The collaboration initiated by NSERC also includes federal granting organizations Genome Canada, the Canada Foundation for Innovation (CFI), and the Canadian Institutes of Health Research (CIHR). The partners are providing a total of $7.3 million to the project.

The University of Chicago is also providing key computing resources for the project. In addition, a large initial donation of genomic data will come from the International Cancer Genome Consortium, which is based in Toronto and brings together researchers from some 16 jurisdictions around the world. The university is providing $500,000 to the project.

The International Cancer Genome Consortium is the largest worldwide coordinated effort to produce a catalogue of genetic structure of cancer organisms. Its 10-year goal is to characterize the genetic materials from tumours in 500 patients for each of the major cancer types.

Project Description

The collaborators say the project will set up a unique cloud computing facility which will enable research on the world’s largest and most comprehensive cancer genome dataset. Using the facilities of the Cancer Genome Collaboratory, researchers will be able run complex data mining and analysis operations across 10 to 15 petabytes of cancer genome sequences and their associated donor clinical information.

Using advanced metadata tagging, provenance tracking, and workflow management software, researchers will be able to execute complex analytic pipelines, create reproducible traces of each computational step, and share methods and results. This represents a fundamental reversal in the current practice of genome analysis. Rather than requiring researchers to spend weeks downloading hundreds of terabytes of data from a central repository before computations can begin, researchers will upload their analytic software into the Collaboratory cloud, run it, and download the compiled results in a secure fashion.

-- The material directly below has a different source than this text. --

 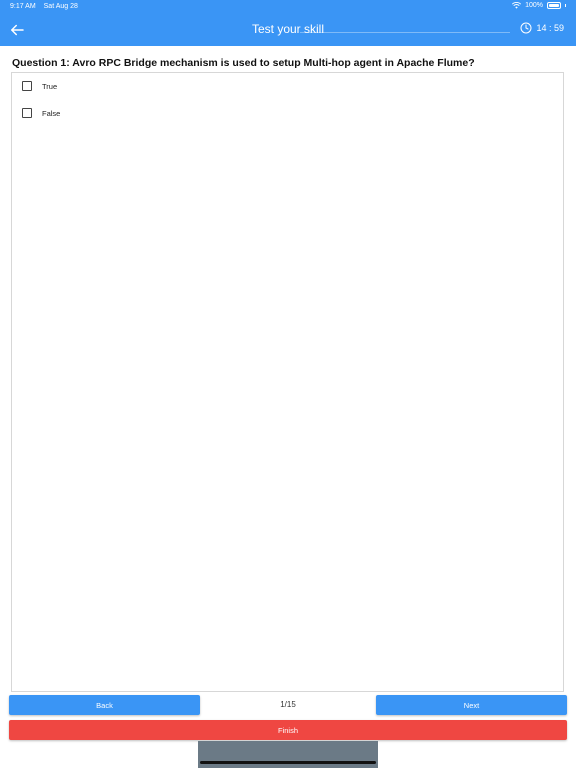 I want to click on status-right: 100%, so click(x=539, y=6).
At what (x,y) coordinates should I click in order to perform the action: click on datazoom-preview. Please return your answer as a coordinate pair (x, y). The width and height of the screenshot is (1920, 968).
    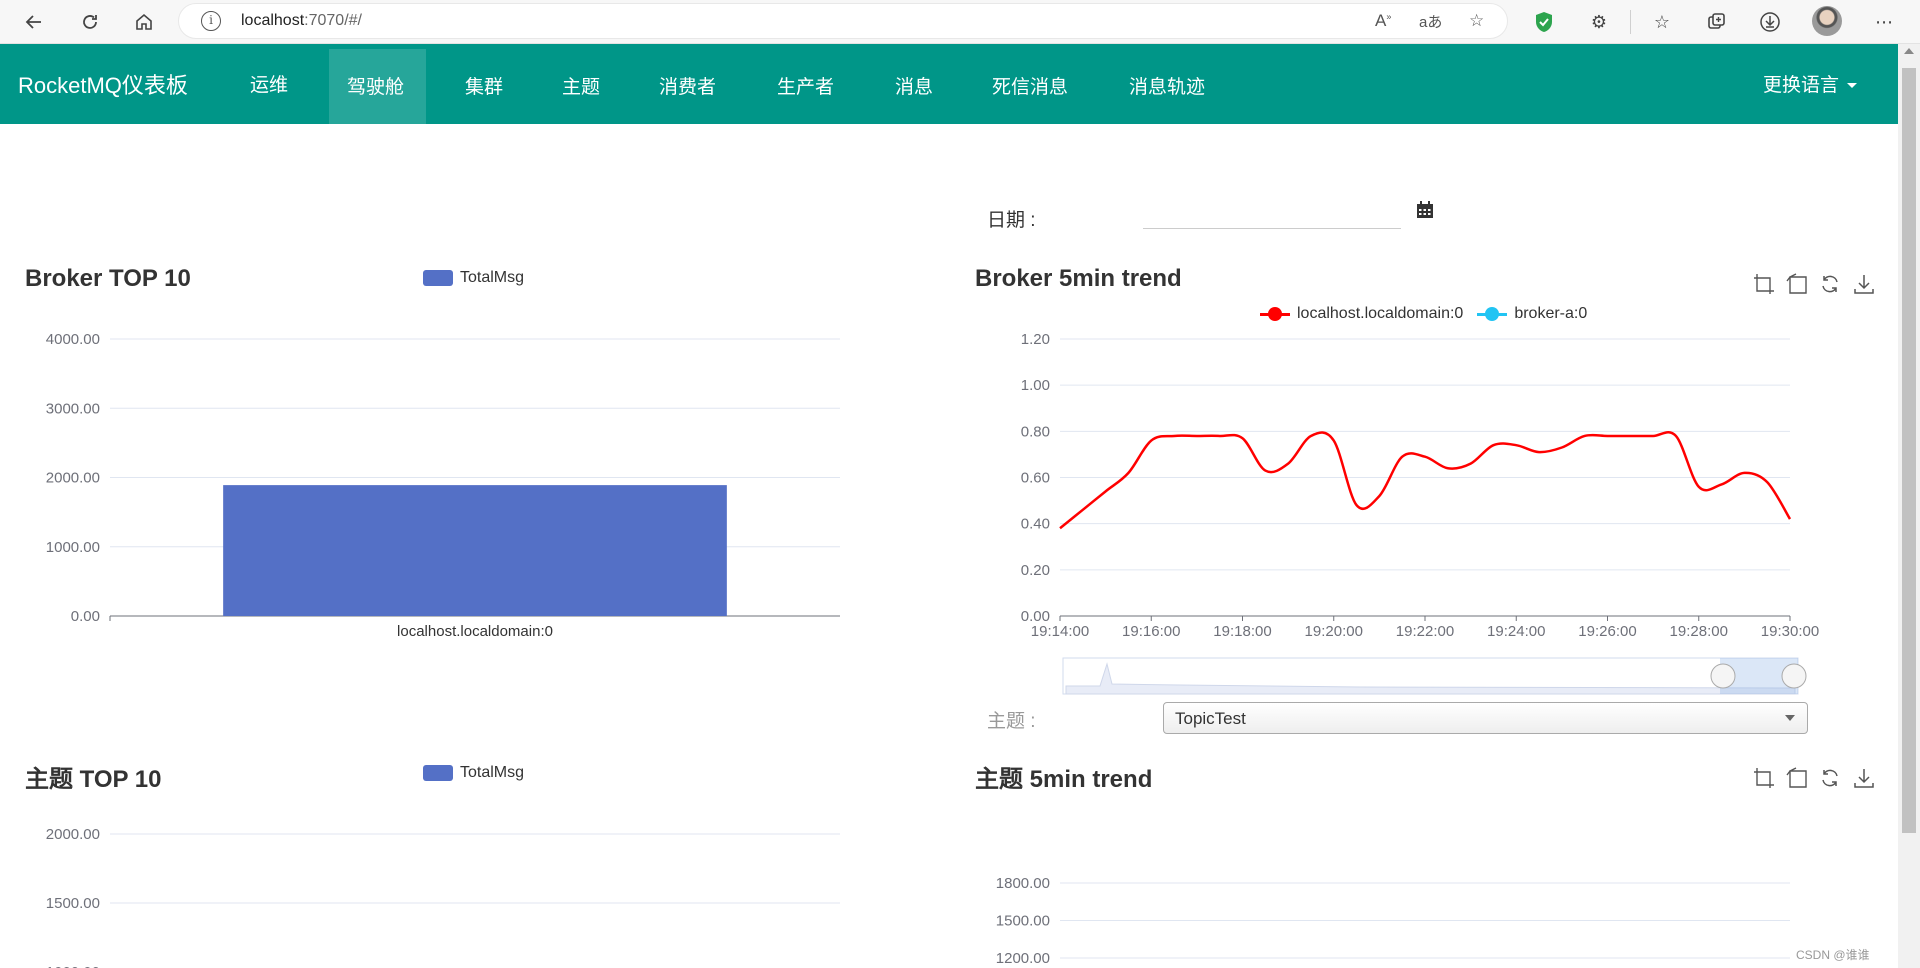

Since the genetic data used in the Collaboratory is so detailed as to permit personal identification, privacy issues are central to the project’s design. A special team of computer scientists will investigate ways to guard the privacy of everyone whose data are analyzed. These will include techniques to make genetic profiles anonymous without the loss of details that would render the profiles overly vague, and techniques to structure queries from health researchers so they can be processed via secure data storage sites.

“Canada and many other nations around the world have already invested tremendous resources in sequencing of thousands of cancer genomes, but until now there has been no viable long-term plan for storing the raw sequencing data in a form that can be easily accessed by the research community,” says Lincoln Stein, director, informatics and bio-computing program, Ontario Institute for Cancer Research, and professor, Department of Molecular Genetics, University of Toronto. “The Cancer Genome Collaboratory will open this incredibly important data set to researchers from laboratories large and small, enabling them to achieve new insights into the causes of cancer and to develop innovative new ways to diagnose and manage the disease.”